- [Task instructions] Reproduce every line of the material below word for word, leaving out the pictures.

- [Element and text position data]
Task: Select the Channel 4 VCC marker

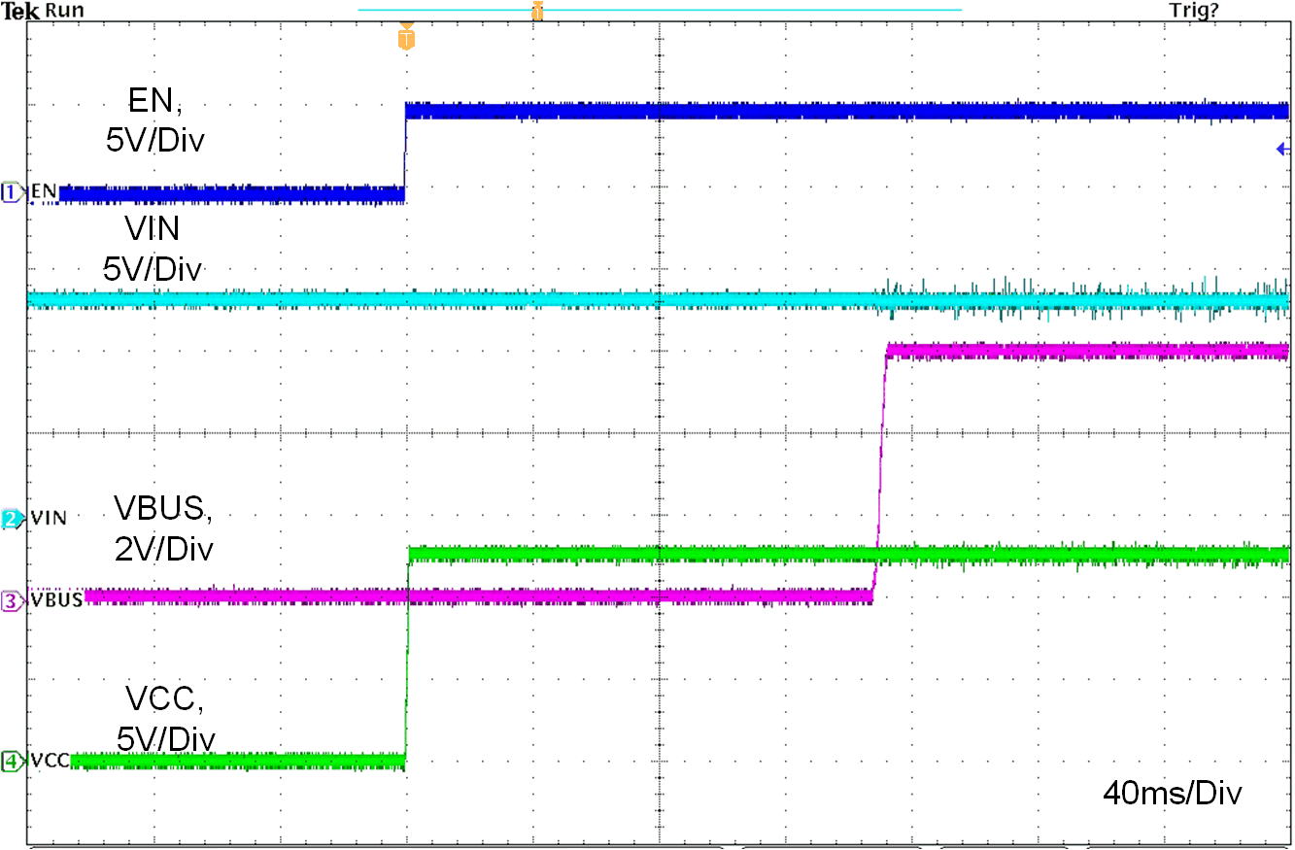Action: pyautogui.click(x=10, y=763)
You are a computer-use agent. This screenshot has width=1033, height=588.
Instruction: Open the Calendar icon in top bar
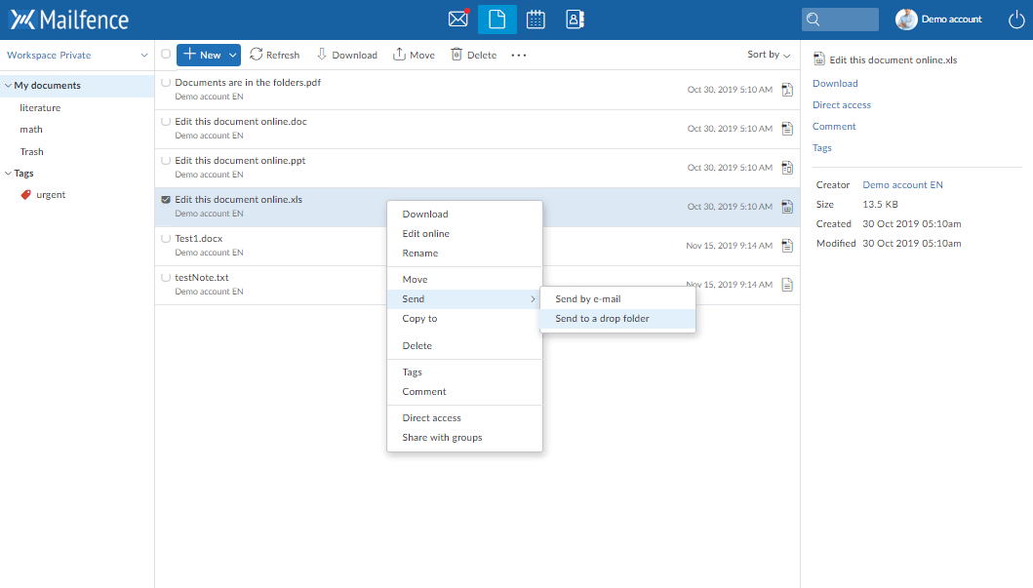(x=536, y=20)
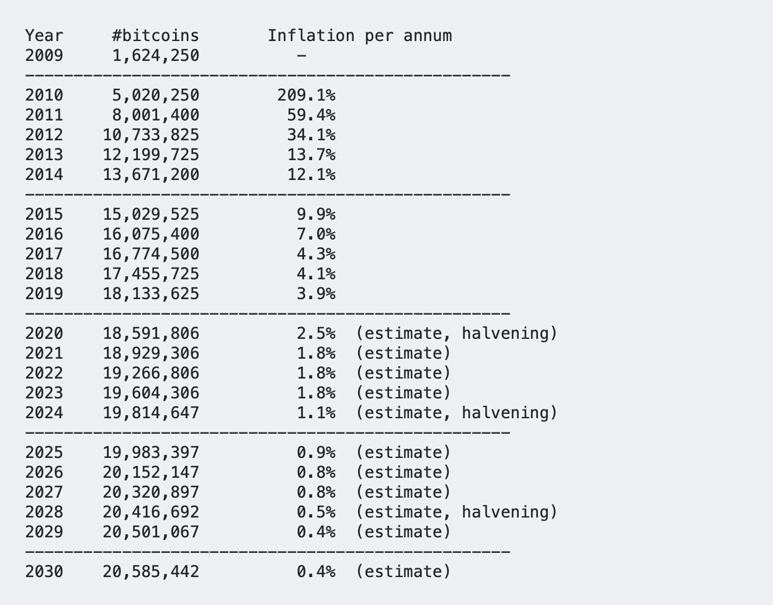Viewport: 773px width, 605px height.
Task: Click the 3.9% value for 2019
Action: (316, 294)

- [Finished task]
Task: Select the Channel 4 VCC marker

Action: pyautogui.click(x=10, y=763)
You are a computer-use agent. This screenshot has width=1033, height=588.
Instruction: Open the Calendar icon in top bar
(x=536, y=20)
Viewport: 773px width, 605px height.
Task: Click the 3.9% value for 2019
Action: (316, 294)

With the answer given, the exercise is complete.